Dataset rows
□ □ □ □
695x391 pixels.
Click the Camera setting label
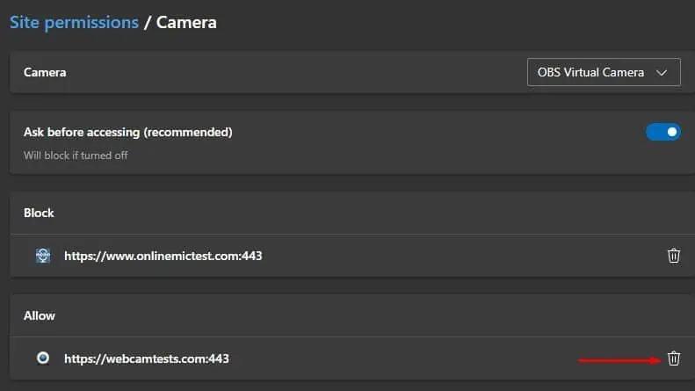pos(45,72)
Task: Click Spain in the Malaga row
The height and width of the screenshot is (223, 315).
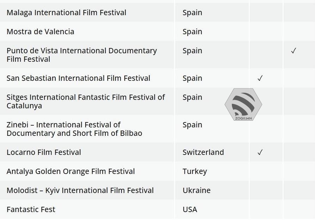Action: tap(192, 13)
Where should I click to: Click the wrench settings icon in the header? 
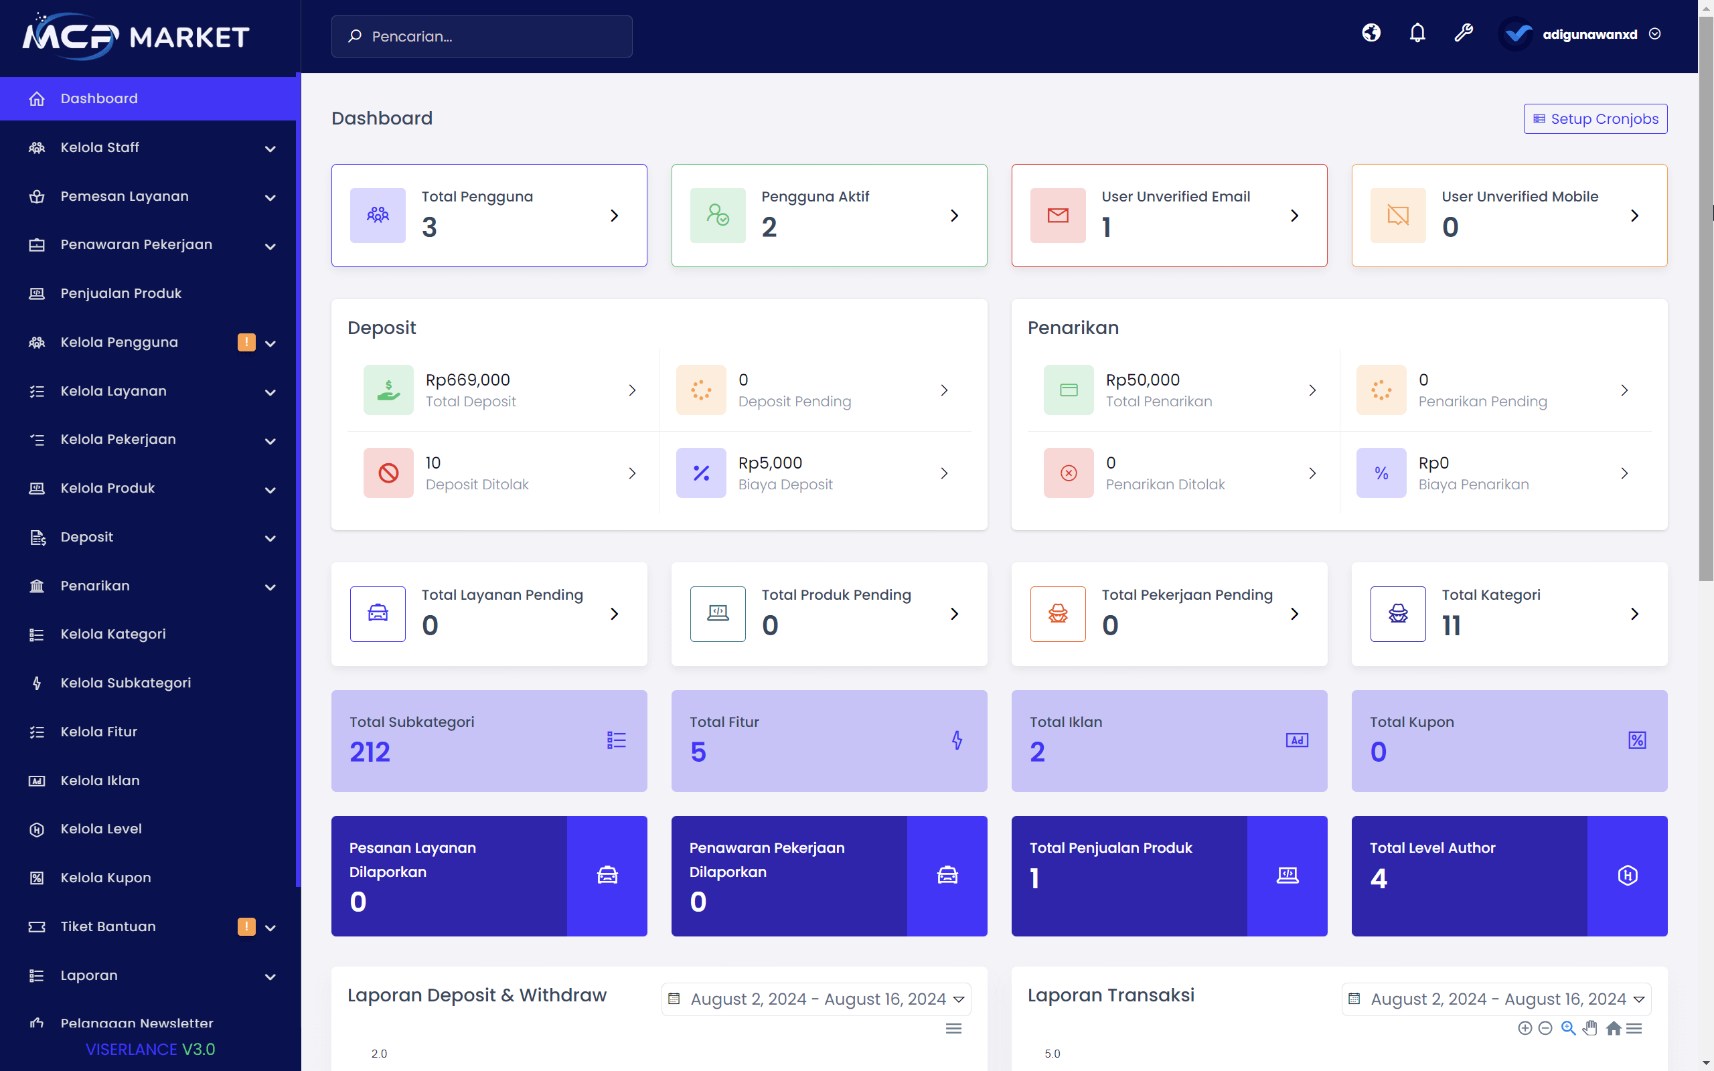pos(1463,33)
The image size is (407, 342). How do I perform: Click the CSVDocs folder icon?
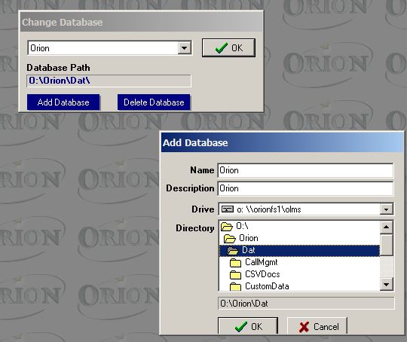(235, 274)
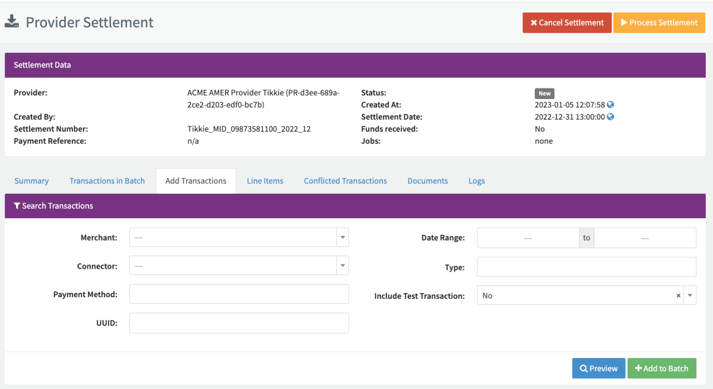Open the Transactions in Batch tab
The height and width of the screenshot is (389, 713).
(107, 181)
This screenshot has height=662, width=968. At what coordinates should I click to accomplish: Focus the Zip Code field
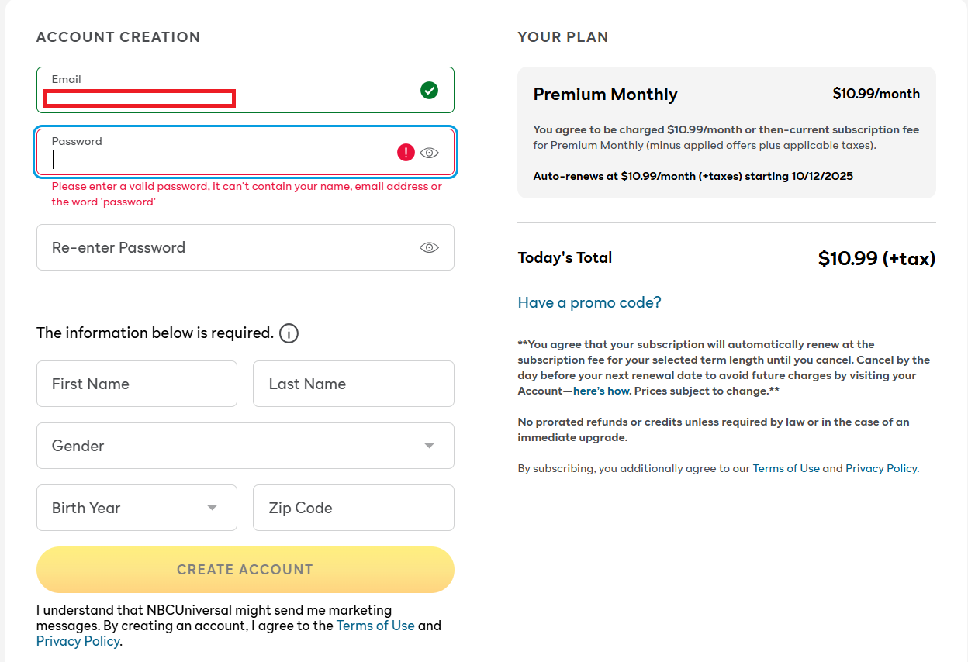click(353, 508)
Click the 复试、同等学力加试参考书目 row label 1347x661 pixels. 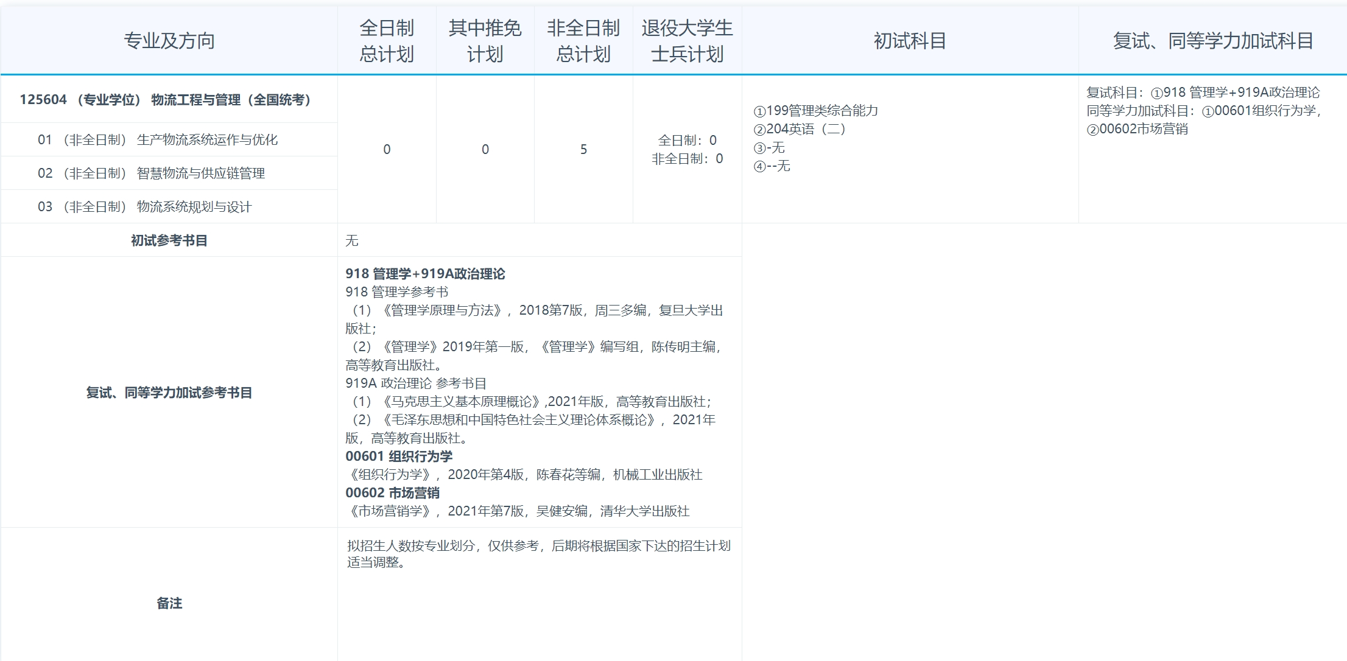pos(169,393)
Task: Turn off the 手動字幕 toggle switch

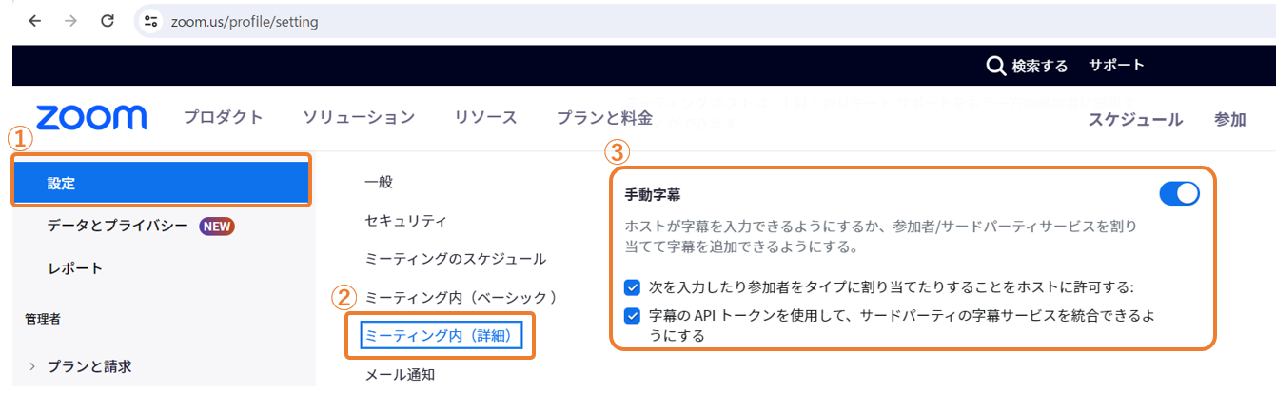Action: 1179,193
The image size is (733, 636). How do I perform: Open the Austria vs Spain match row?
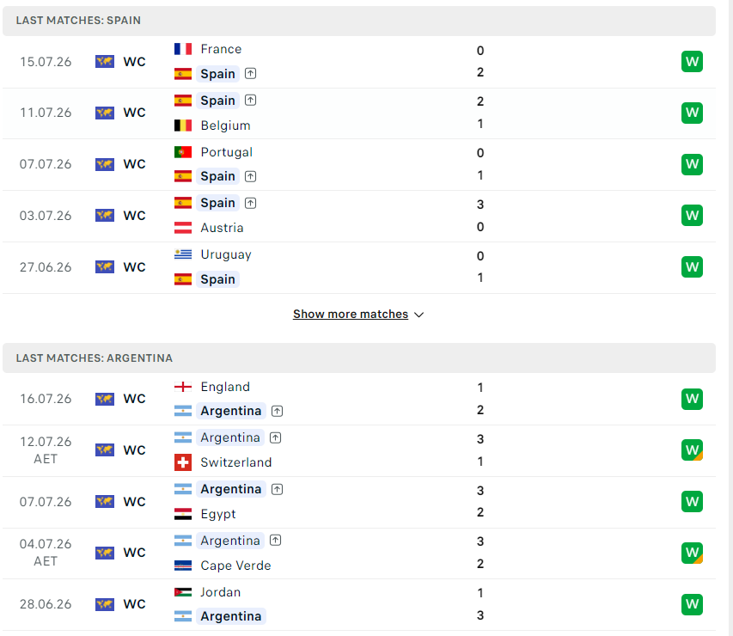pyautogui.click(x=359, y=216)
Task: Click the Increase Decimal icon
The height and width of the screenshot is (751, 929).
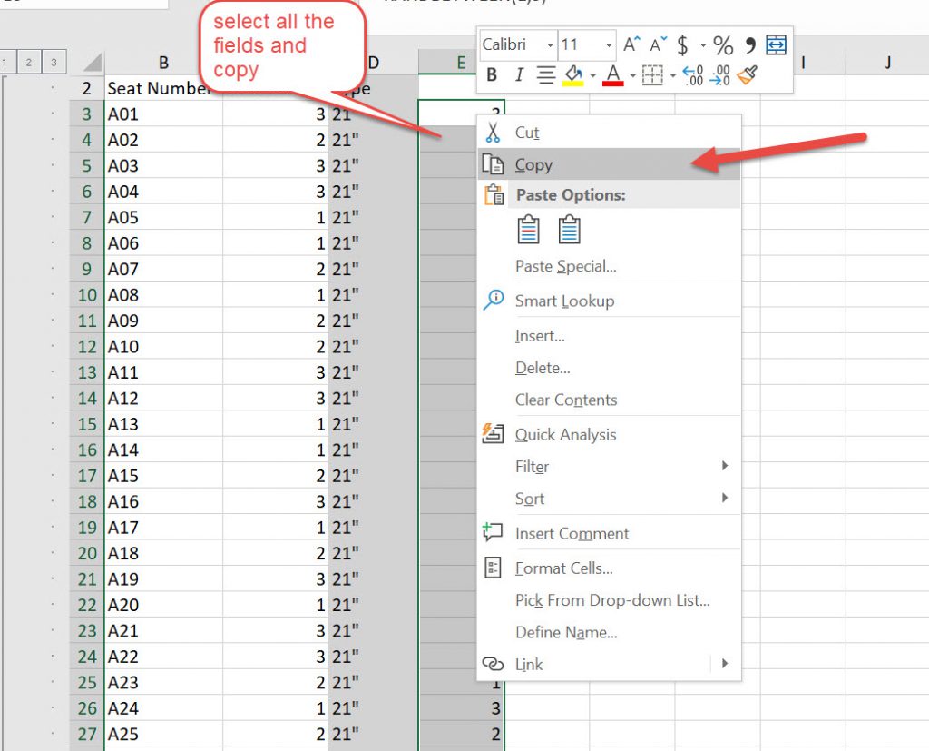Action: pyautogui.click(x=692, y=75)
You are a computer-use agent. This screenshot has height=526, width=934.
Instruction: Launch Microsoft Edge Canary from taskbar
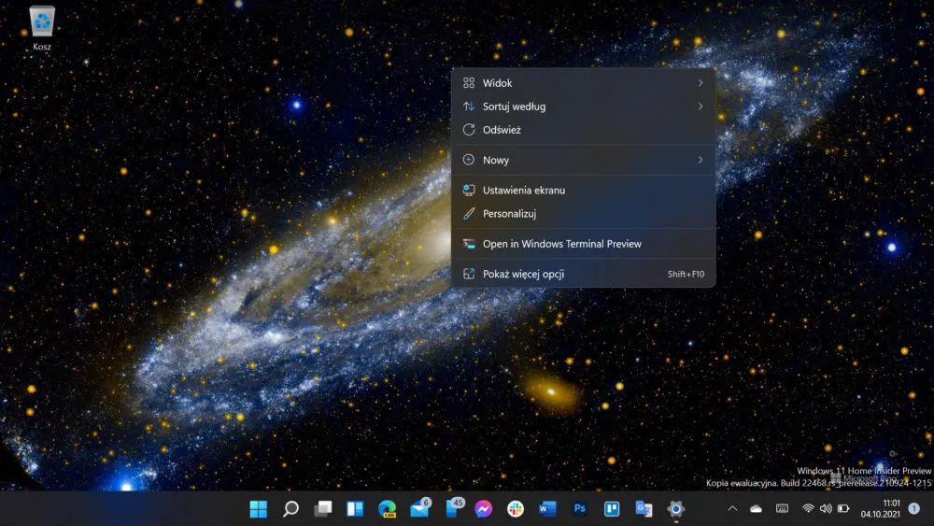(388, 509)
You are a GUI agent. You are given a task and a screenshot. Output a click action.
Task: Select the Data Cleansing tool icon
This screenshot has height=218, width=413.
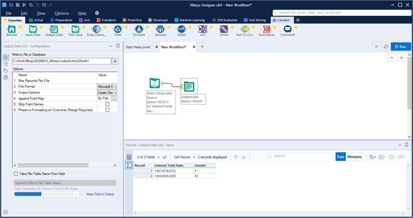click(x=97, y=29)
□ □ □ □
_Written problem_
Copy out the rows verbatim, starting with the line that contains "You are a computer-use" and continuing through the last line of the rows. Leave the pictures out of your answer.

_Exercise result_
You are a computer-use agent. This screenshot has height=526, width=934.
Instruction: Launch Microsoft Edge Canary from taskbar
(388, 509)
You are a GUI agent. You are given a task and a screenshot. Output a click action.
Task: Select the Data Cleansing tool icon
This screenshot has height=218, width=413.
click(x=97, y=29)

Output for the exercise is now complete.